**How to complete this task**: Reproduce word for word the part of the novelist interview below that opens with the words containing "Many of us exist" and closes with "do just that.".

-- Passage for review follows --

Television news gave me my storytelling chops, and for that, I’m grateful. In the news business, we had a saying: “If it bleeds, it leads.” I’d be covering an endlessly fascinating human interest story and then be diverted to a homicide. So, I left news and moved into public relations and corporate communications, which I still do today. Still, I yearned to tell the stories of my own imagination, particularly those about the struggles and triumphs of the Black community. A career as a novelist was the perfect fit.
The Kindest Lie looks at racism, classism and the divide between black and white communities in America. What are you hoping people will feel after finishing it?
Many of us exist in siloes, isolated from each other. We live in different neighbourhoods and go to different schools. There’s no sense of shared community and understanding of others and their life experiences. When readers sink into this story, they will undoubtedly see the world through a new lens. My greatest hope is that my novel will help us build empathy, and I believe in the power of fiction and books like mine to do just that.
Your book has been labelled as one of the most anticipated books of 2021, how do you deal with the pressure when you’re venturing into a new or different career path?
I’ve always been a writer and storyteller, so the transition to fiction wasn’t as daunting as it might have been for someone approaching it from a less creative field. Much of the pressure I felt was self-imposed. I desperately wanted readers to connect with the characters of Ruth, Midnight, Corey, Mama, and Eli. I’m delighted that so many readers consider them family now. As a debut novelist, I didn’t know what to expect. The acclaim from the industry and reviewers came as a pleasant surprise. The real pressure now is for my second book to live up to and exceed my debut.
What would your advice be for someone looking to start writing a novel despite working in a different field?
You are a writer, even on the difficult days when the words don’t come easily.
Use your unique life and work experiences to give your writing grit and depth and perspective.
Treat writing as a practice and always be a student of books.
Join writing communities; they will lift you in the hard times and celebrate you in your successes.
Be kind to yourself on the journey.

-- Passage for review concluded --
-- Study material follows --

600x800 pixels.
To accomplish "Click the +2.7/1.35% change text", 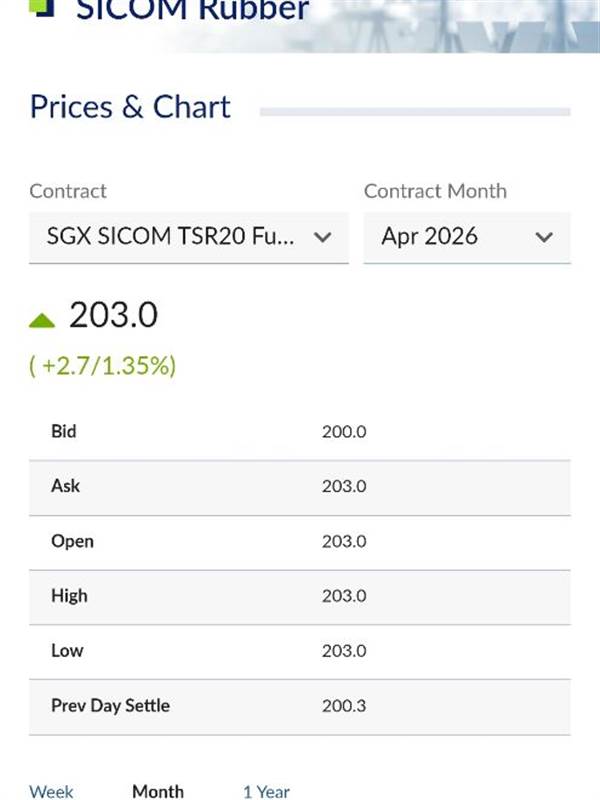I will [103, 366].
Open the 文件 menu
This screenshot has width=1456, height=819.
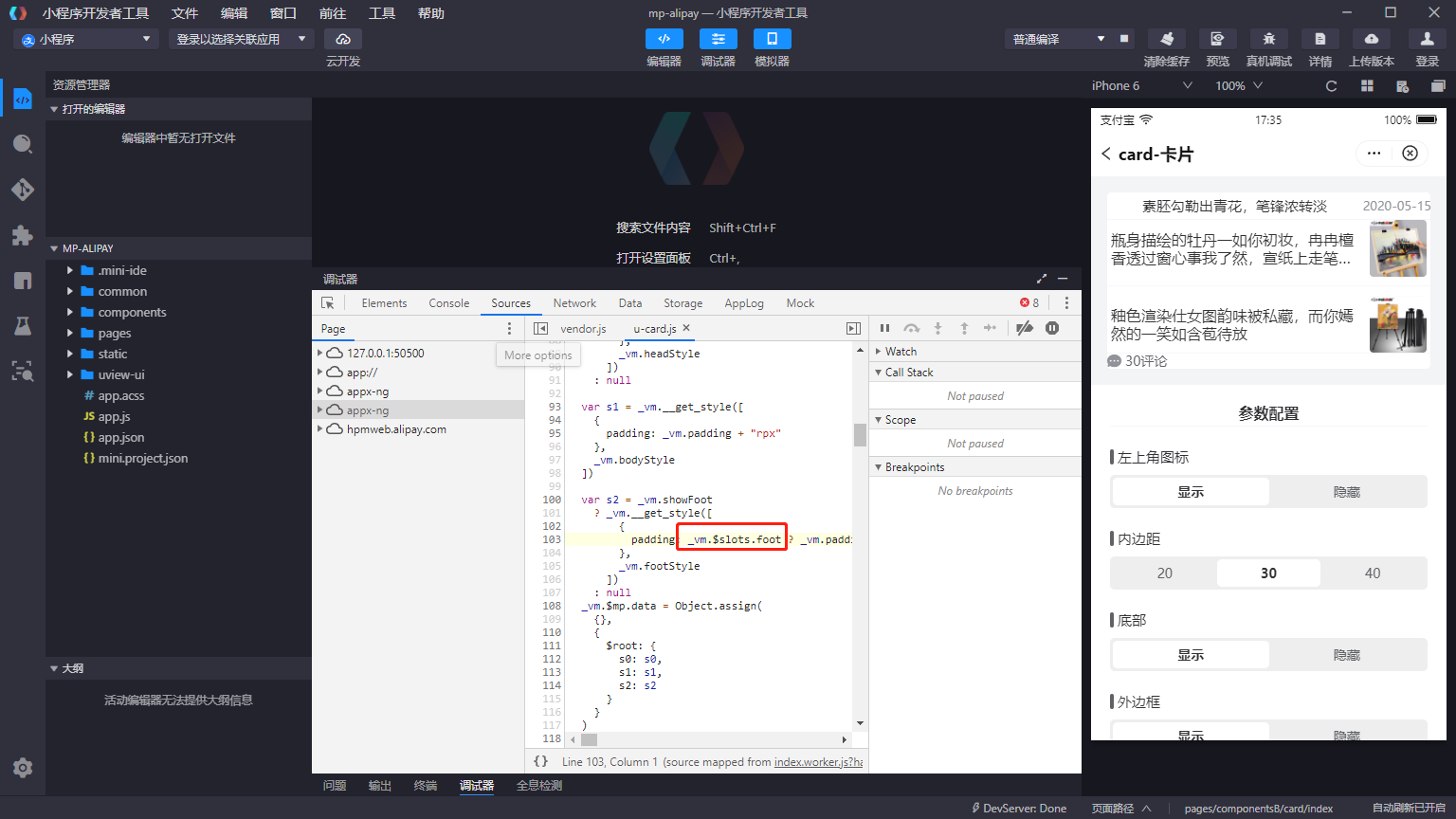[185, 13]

-- Study material concluded --

**Problem solution**:
Many of us exist in siloes, isolated from each other. We live in different neighbourhoods and go to different schools. There’s no sense of shared community and understanding of others and their life experiences. When readers sink into this story, they will undoubtedly see the world through a new lens. My greatest hope is that my novel will help us build empathy, and I believe in the power of fiction and books like mine to do just that.